The good news is that, if you provide the lender with all the information they require and respond to their queries in a timely manner, you will reduce the pressure involved with getting a loan.
When you apply for a mortgage, you could be wondering why it is taking so long to be approved. Your paperwork seems fine to you, you feel like you have provided all the information they require. But you still feel like something is off. In reality, you could have sabotaged yourself by doing certain things that you were not aware would impact the process negatively. Below are some mortgage application mistakes that could cripple the entire process.
1. Job Instability
Losing your job or getting a pay cut is beyond your control. Having a major career change could affect your chances of being considered for a loan during the underwriting process. If you are in a position to postpone a job switch, hold it off until you receive the financing, unless you are getting a huge pay rise.

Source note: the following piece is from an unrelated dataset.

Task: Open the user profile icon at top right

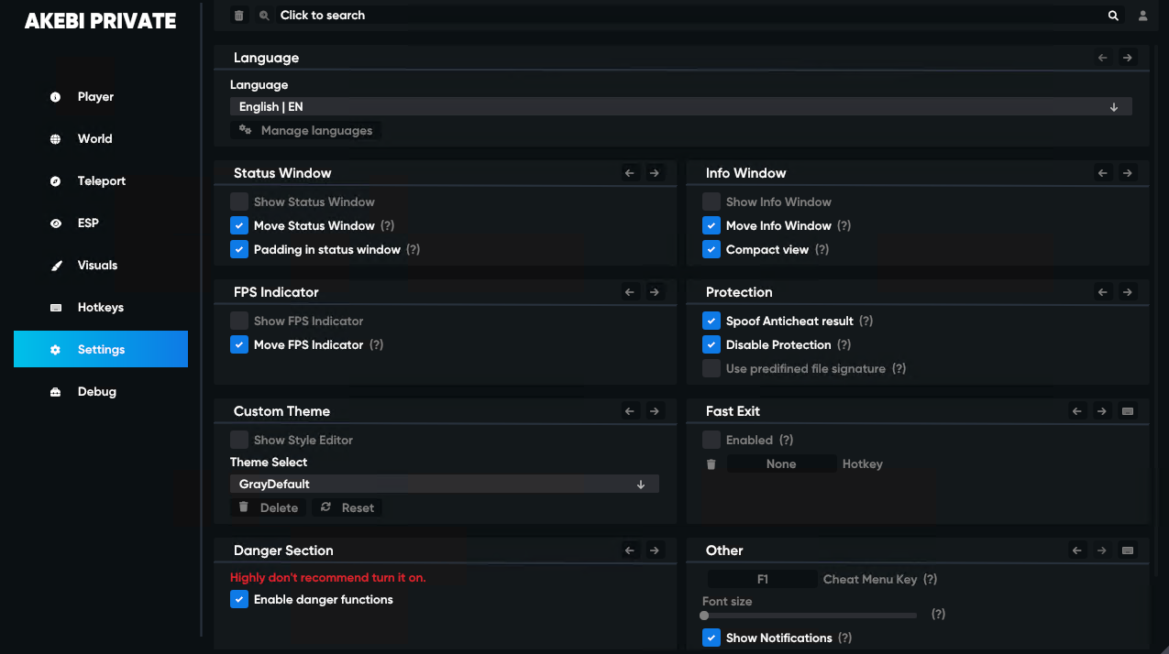Action: coord(1143,16)
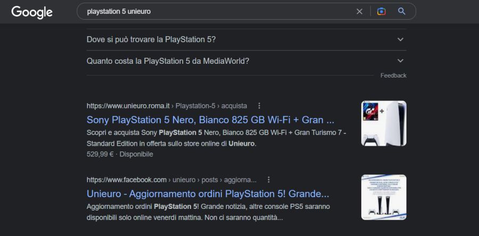Open three-dot menu for Facebook result
This screenshot has width=479, height=236.
pyautogui.click(x=269, y=180)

A mortgage lender will look at your employment history before they can give you a loan. They need to know that you are in a position to pay off your debt from having a steady income. Usually, a general rule for the minimum number of years you should have worked to qualify for a mortgage is 2 years. This is not to mean that if you have other sources of income, like entrepreneurship, you will not qualify. That is a conversation that you and your lender should discuss your options freely.
2. Using all Your Savings
You can’t ignore the costs involved when getting a mortgage. Legal fees, valuation, appraisal, registration, are some of the things you need to pay for. This could easily end up leaving you broke with no extra cash in your bank account. Lenders will want to see that you have stored some money to show that you are in a position to repay off the loan. Otherwise, they will regard you as a high-risk borrower and lower your chances of approval. You will also need to budget for more hidden costs when buying a house.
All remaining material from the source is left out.